SALT LAKE CITY — Members of an advocacy group have filed a lawsuit against the state, accusing it of improperly rejecting citizen referendums on bills passed by the Utah State Legislature.
"The People's Right," which sought referendums on medical cannabis and tax reform bills, sued Governor Gary Herbert and Lt. Governor Spencer Cox for rejecting their petitions on confession of judgment in landlord/tenant disputes, voter privacy and amendments to county forms of government. All those bills passed the legislature and were signed by the governor into law.
Steve Maxfield, Morris Maxfield, and Daniel and Lori Newby all sought referendums on those bills. That's where a bill passed by the legislature is put up for a public vote. They were rejected, the Lt. Governor's Office said, because three of the five referendum sponsors didn't meet the legal criteria. Morris Maxfield and the Newbys haven't voted recently, nor are the Newbys registered to vote in Utah.

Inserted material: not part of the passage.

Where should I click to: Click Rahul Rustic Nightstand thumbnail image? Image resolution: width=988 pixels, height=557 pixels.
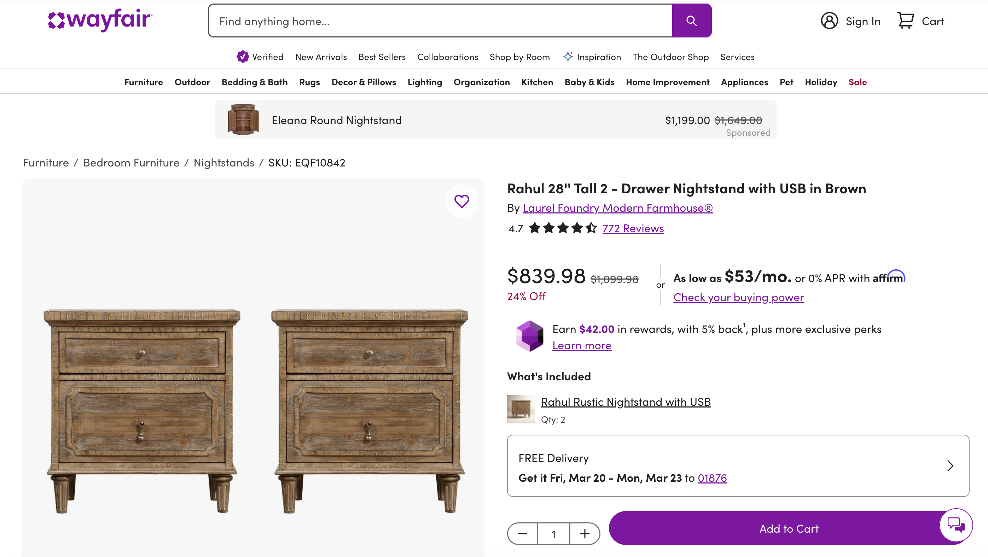(521, 409)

"The First Amendment protects people’s right to participate in the political process, to engage in speech, and to associate with like-minded individuals to promote a shared agenda. The Lieutenant Governor’s actions violate these fundamental principles by preventing Morris, Daniel, and Lori from exercising the most basic right of the people, secured by Utah Constitution. The Lieutenant Governor seeks to punish Daniel and Lori for their political view that voting serves a corrupt purpose," said Michael Teter, the attorney for The People's Right, in a statement to FOX 13. "By enforcing this requirement on these individuals, the State is preventing them from associating together to sponsor referenda and promote their political agenda. The Lieutenant Governor may disagree with their views, but he cannot take away their right to express them."
The Lt. Governor's Office, which oversees referendums, had no comment on the latest lawsuit by The People's Right.
Citizen referenda have been run in the past over legislative bills. The People's Right previously sought a referendum on the legislature's medical cannabis replacement bill that was rejected by the Utah Supreme Court. They also are suing over a rejected referendum on the legislature's imploded tax reform policies. A federal judge refused to dismiss that lawsuit.